The proposal recently offered before the New Hampshire Medicaid Commission would cover far fewer people than the program expansion New Hampshire is now considering, would impose unaffordable out-of-pocket costs on participants in the proposal, and would forgo the economic and fiscal benefits of accepting billions of dollars in federal funds.  Even those elements of the proposal that might be viewed as positive – such as its acknowledgement of the importance of primary care and efforts to incorporate cost-sharing – are poorly deployed.  Consequently, the Commission should not include the proposal among its recommendations when it reports to the Legislature next month.


[i] As defined in the ACA, a catastrophic plan covers essential health benefits, but only after out-of-pocket cost-sharing reaches a high deductible that will match the level of the ACA’s required out-of-pocket maximum. In 2014, it is anticipated that threshold will be $6,400 for self-only coverage and $12,800 for family coverage.  In 2014, catastrophic plans can be offered both on and off the Exchange.  Catastrophic plans may only be offered to individuals who are under age 30 before the plan year begins, have received a certification from the Marketplace that they are exempt from the individual mandate because they do not have an affordable coverage option, or because they qualify for a hardship exemption.  No subsidies are available for such products.

[ii] If the proposal is read less generously, then even primary care services would be unavailable until after the deductible was paid, leaving many recipients without any actual access to care.

[iii] The Lewin Group estimates 37,919 uninsured and 20,513 currently insured with minor disenrollments in a variety of other categories.  The Lewin Group does not directly address the likely behavior of the remaining 42,000 eligible non-participants.

[iv] NH DHHS projects 45,794 uninsured and 16,996 currently insured, with minor disenrollments in a variety of other categories.

[v] Again, if the proposal is read less generously, then even primary care services would be unavailable until after the deductible was paid, leaving many recipients without any actual access to care.

[vi] Agency for Healthcare Research and Quality, Center for Financing, Access and Cost Trends, 2003 and 2011 Medical Expenditure Panel Survey Insurance Component.

[vii] National Institute for Health Care Management, Spending for Private Health Insurance in the United States, Data Brief, Figure 6, pp. 8, January, 2013.

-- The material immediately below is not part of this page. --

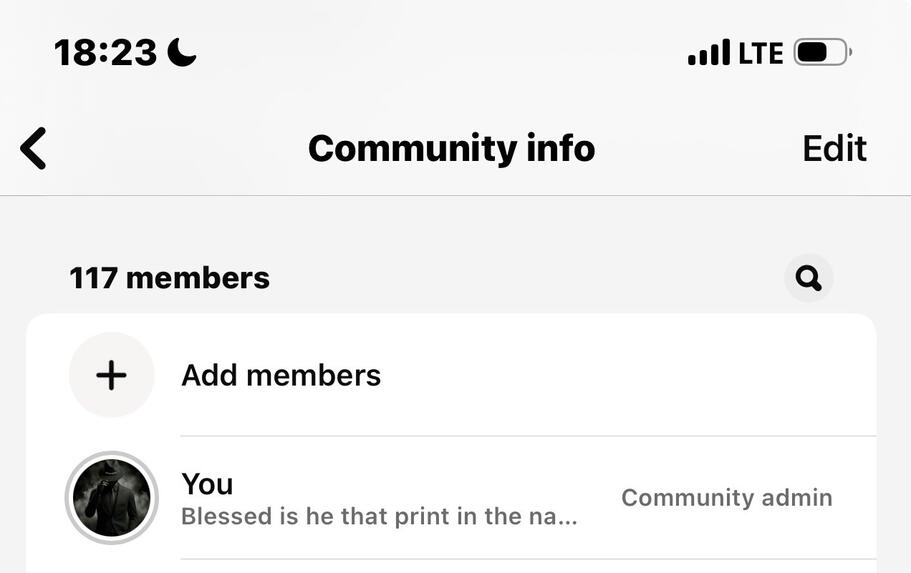Tap empty space right of Add members
911x573 pixels.
click(627, 375)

[viii] Social Security Act, §1916(A)(b)(1)(B)(ii) and 42 CFR §447.56.  Premiums are permitted for some Medicaid beneficiaries with income above 150 percent of the federal poverty level.

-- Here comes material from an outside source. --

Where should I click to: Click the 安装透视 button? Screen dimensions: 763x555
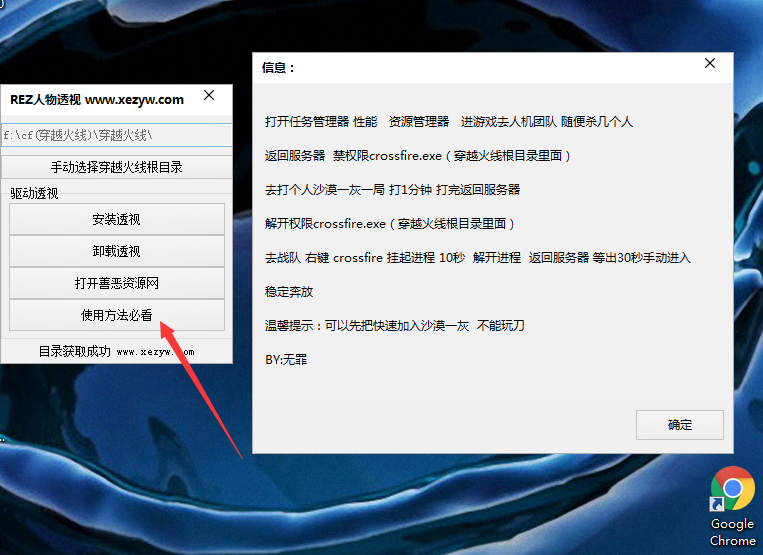coord(116,220)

[ix] New Hampshire Medicaid currently employs $1 co-pays for prescriptions.  Premiums are paid by employed adults with Medicaid with incomes above 150 percent FPL.

[x] Premiums and Cost-Sharing in Medicaid:  A Review of Research Findings, Kaiser Family Foundation, February 2013

[xi] Ibid.

[xii] Lewin Group PowerPoint presentation, slide 41, January 11, 2013.

[xiii] If the state defers the implementation of the Roy proposal until 2022, it would be rejecting any coverage for the low-income uninsured until such time.  This effectively leaves at least 22,300 people uninsured over the next 8 years.  If the state then instituted the proposal in 2022, New Hampshire could face financial exposure beyond $46 million per year, since the substantial majority of the would-be Medicaid eligibles have income below the poverty level.  Thus, any loss of health insurance experienced by this population in the intervening 8 years would increase the number of people who are eligible for the program.  In addition, the economic benefit of reduced bad debt and charity care that all providers would have experienced under the Medicaid expansion will largely be erased.